- Some Starbucks supply chain partners have "struggled" getting deliveries from distribution centers to stores due to labor shortages, the coffee chain's CEO Kevin Johnson said on a Q2 earnings call Tuesday.
- Starbucks is working with its partners on labor-shortage issues, but said it is not currently a widespread problem. "I do anticipate we'll do a little bit more to invest and help our supply chain partners, whether it's staff that they need in manufacturing or staffing they need for distribution and transportation," Johnson said.
- The distribution issue comes after Starbucks announced plans last year to increase store throughput by "rapidly transforming" store layouts to add Starbucks Pickup and drive-thrus to meet "shifting consumer behaviors."

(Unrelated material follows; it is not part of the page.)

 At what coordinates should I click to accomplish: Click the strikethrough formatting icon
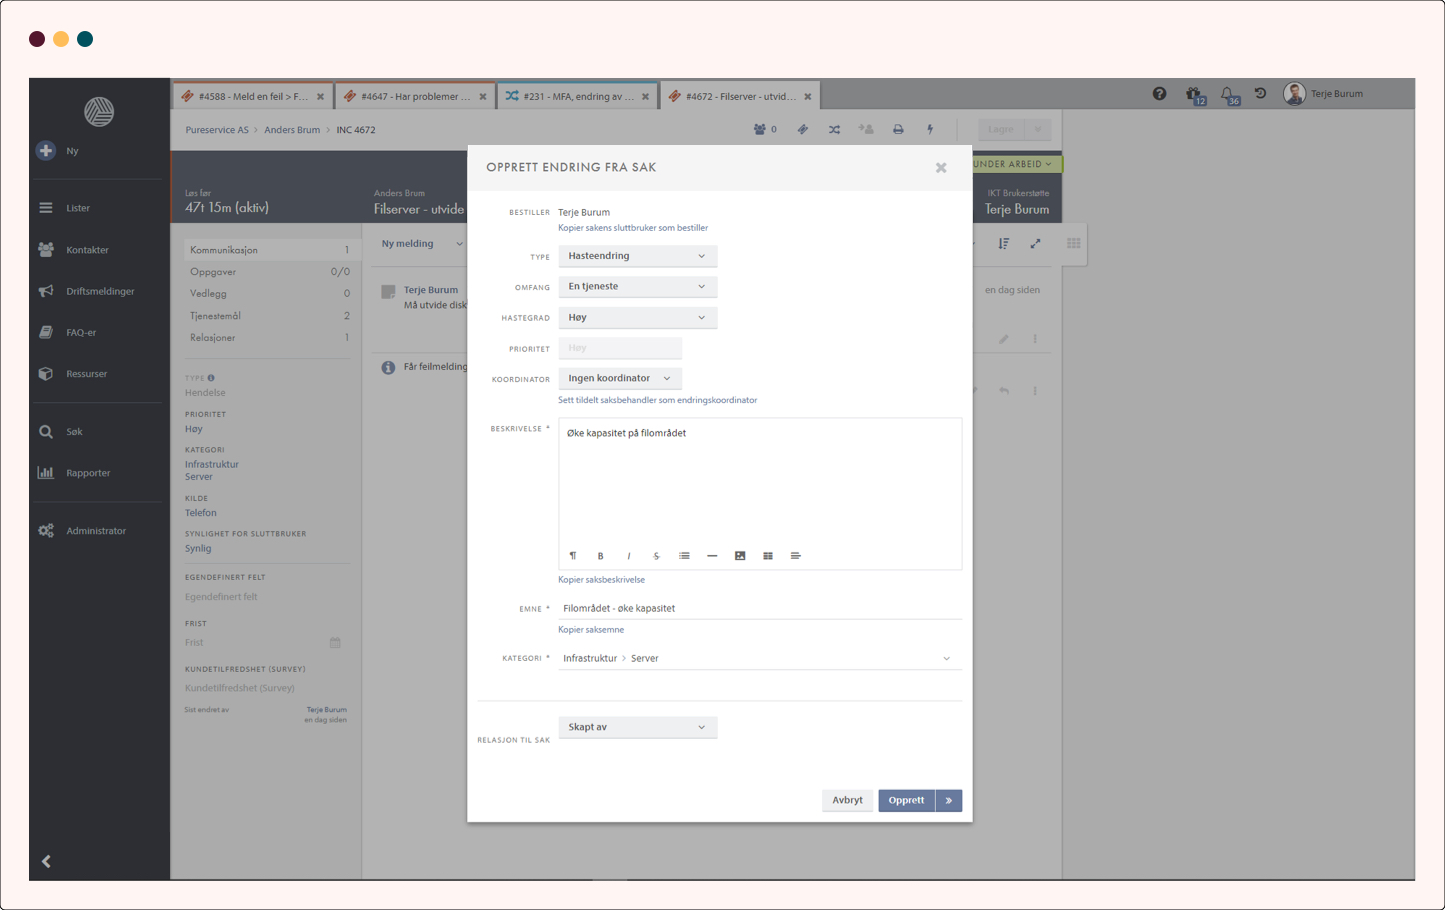click(657, 556)
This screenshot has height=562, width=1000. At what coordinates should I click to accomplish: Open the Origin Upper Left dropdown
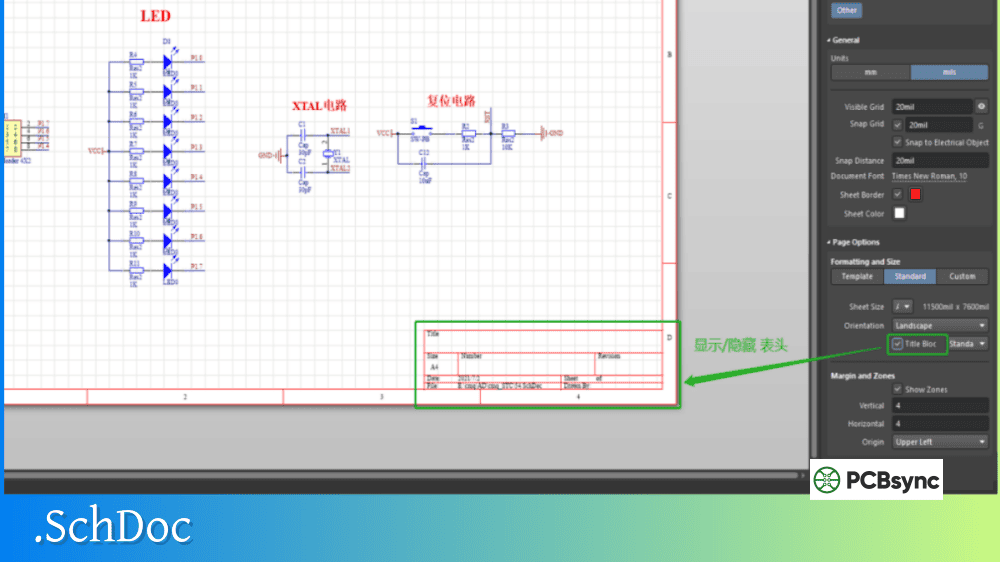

The world's largest coffee chain is on a mission to make the ordering and pickup process "effortless." But if distribution to stores lags, the process is all but easy.
Driver and labor shortages affecting product deliveries have been a persistent issue for supply chains over the last year, impacting the partners that companies rely on for their distribution services. To ensure products got to their destinations on time, General Mills and Lamb Weston incurred higher transportation costs after pivoting to spot trucking due to constrained capacity.
For Starbucks, the plan is to assist partners where it can and optimize operations at stores once the goods arrive.
The company plans to use "new store formats" in densely populated metro areas, suburban and rural markets by setting up pickup options and drive-thrus, as part of its Americas Trade Area Transformation initiative, it said on the earnings call. The coffee-maker has also added "handheld order devices" and updated its operational standards to improve drive-thru throughput.
Last year, the company also invested in standing up a risk management system to provide more visibility into supply chain disruptions by using real-time alerts and collecting information from logistics partners, suppliers and its store locations.
"Disruption is inevitable in a supply chain and therefore you have to find ways to embrace it," Stephanie Eberts, a supply chain architecture program manager at Starbucks, said during a February webinar.